View Single Post
Old 03-26-2007, 12:10 AM   #12
mogui is no ebook tyro.mogui is no ebook tyro.mogui is no ebook tyro.mogui is no ebook tyro.mogui is no ebook tyro.mogui is no ebook tyro.mogui is no ebook tyro.mogui is no ebook tyro.mogui is no ebook tyro.mogui is no ebook tyro.
mogui's Avatar
Posts: 503
Karma: 1335
Join Date: Dec 2006
Location: The Philippines
Device: HTC G1 Android FBReader
Special characters

I do file conversions frequently, and by various means. I fixed my old broken TRGpro, so now I use it for reading again. I am in China so I can't just go to CompUSA or Fry's and pick up a new device. Though I have plenty of e-books in Palm format, most of my files are in ".pdf" or ".txt" formats. I have found Plucker to be a wonderful way to achieve readable formatting of those files with very little effort. I do not need to futz with line endings and such.

But when I was formatting text for my 24 character line MP4 player I became familiar with the necessary gyrations which I will outline here.
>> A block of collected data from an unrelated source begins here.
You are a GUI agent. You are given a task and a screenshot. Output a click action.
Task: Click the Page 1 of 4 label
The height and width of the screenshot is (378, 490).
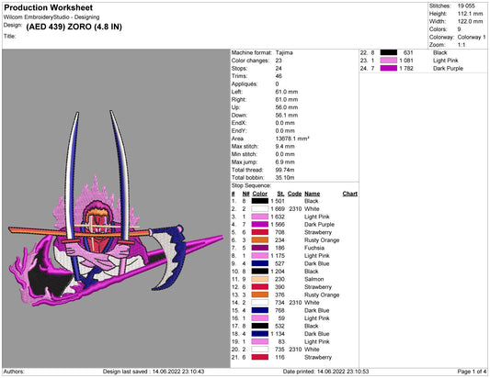(x=472, y=372)

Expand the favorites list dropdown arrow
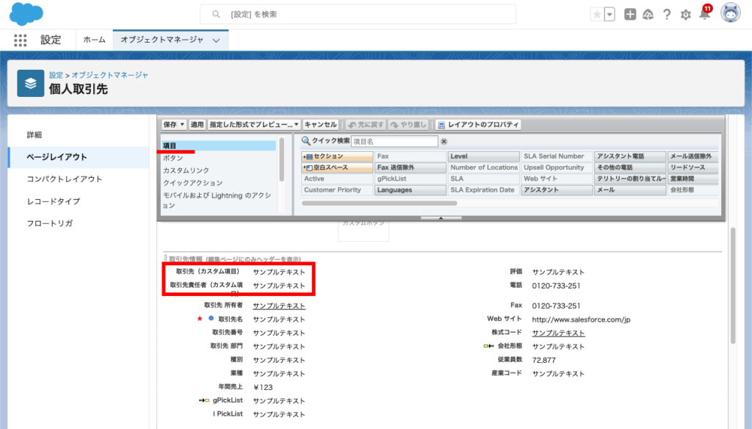coord(610,15)
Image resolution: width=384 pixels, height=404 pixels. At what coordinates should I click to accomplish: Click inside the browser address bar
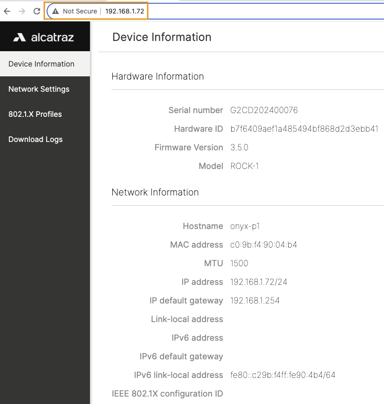(x=124, y=11)
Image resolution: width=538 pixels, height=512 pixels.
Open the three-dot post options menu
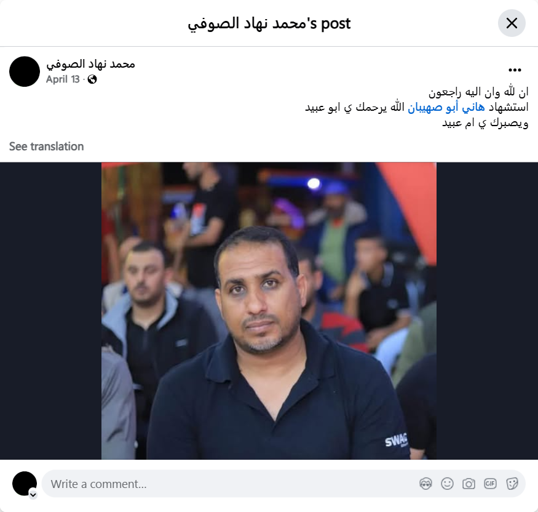point(515,70)
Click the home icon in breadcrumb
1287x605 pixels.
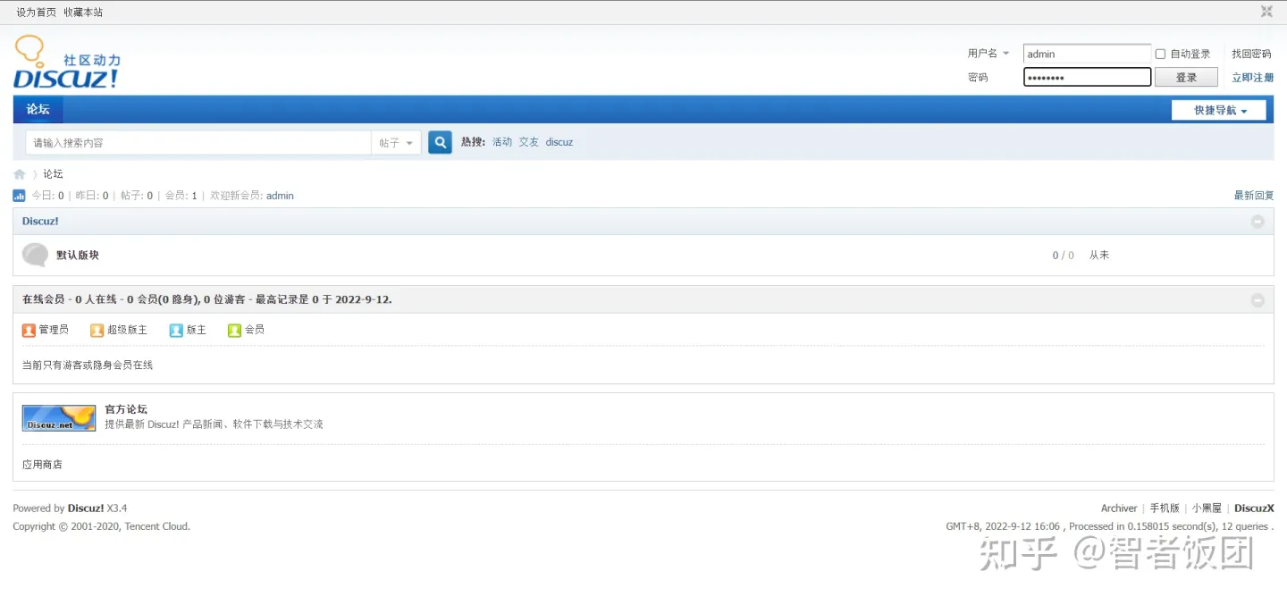coord(20,174)
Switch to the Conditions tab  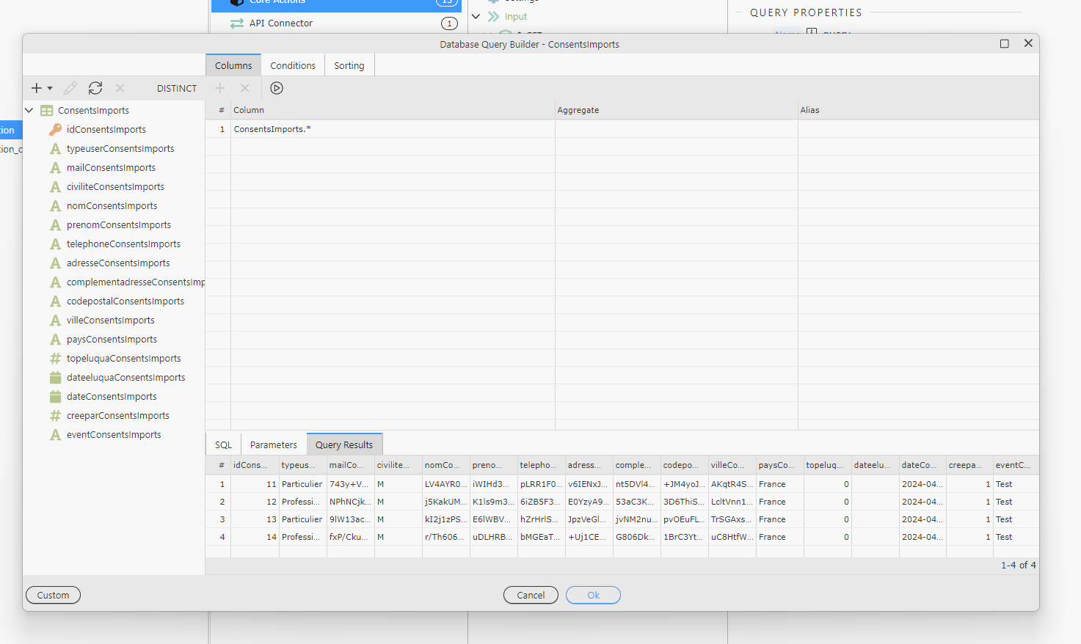pyautogui.click(x=293, y=66)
I converted the Palm TX manual from pdf to txt to use here as an example. It is freely downloadable. I saved it as text using Acrobat. I brought it up in PSPad, an excellent freeware programmer's editor. Then I was able to view the txt file in hex mode. The first little bit looks like this:

"User Guide 0D0A 0D0A 0D0A 0C 0D0A Copyright and"

The ASCII codes are:
0D0A = carriage return, line feed (CRLF).
0C = form feed (FF), or page break.

The CRLF is what you are calling a paragraph mark. It commonly shows in most editors as a paragraph symbol. This symbol is not a part of the ASCII character set. The form feed is a page break. Often the FF is close to a number or a repeated string. This is a good clue for the identification of text you might wish to remove.
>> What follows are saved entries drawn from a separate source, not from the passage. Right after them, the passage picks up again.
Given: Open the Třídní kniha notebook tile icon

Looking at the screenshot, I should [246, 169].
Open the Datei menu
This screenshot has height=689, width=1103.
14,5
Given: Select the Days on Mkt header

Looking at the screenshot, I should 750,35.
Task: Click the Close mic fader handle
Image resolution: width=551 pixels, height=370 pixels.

My problem was to reformat the text to fit a 24 character line and reflow the text at word breaks. To do this I followed the following steps:
1/ Replace all CRLF sequences with <*>CRLF.
2/ Select all the text in my editor (PFE in this case) and reflow it.
3/ Replace all <*>CRLF sequences with CRLF.

Some good free programmer's editors are : PSPad, ConTEXT and PFE32.

Now the text has the proper paragraph formatting and text breaks occur between words. In other words, it is readable. Now if I wish, I can replace CRLFCRLF sequences with CRLF to eliminate extra line spacing. The form feed "0C" character can be replaced by a space or a CRLF sequence -- your choice. I usually replace tabs with 2 spaces and later crunch spaces down by repeatedly replacing SPSP with SP.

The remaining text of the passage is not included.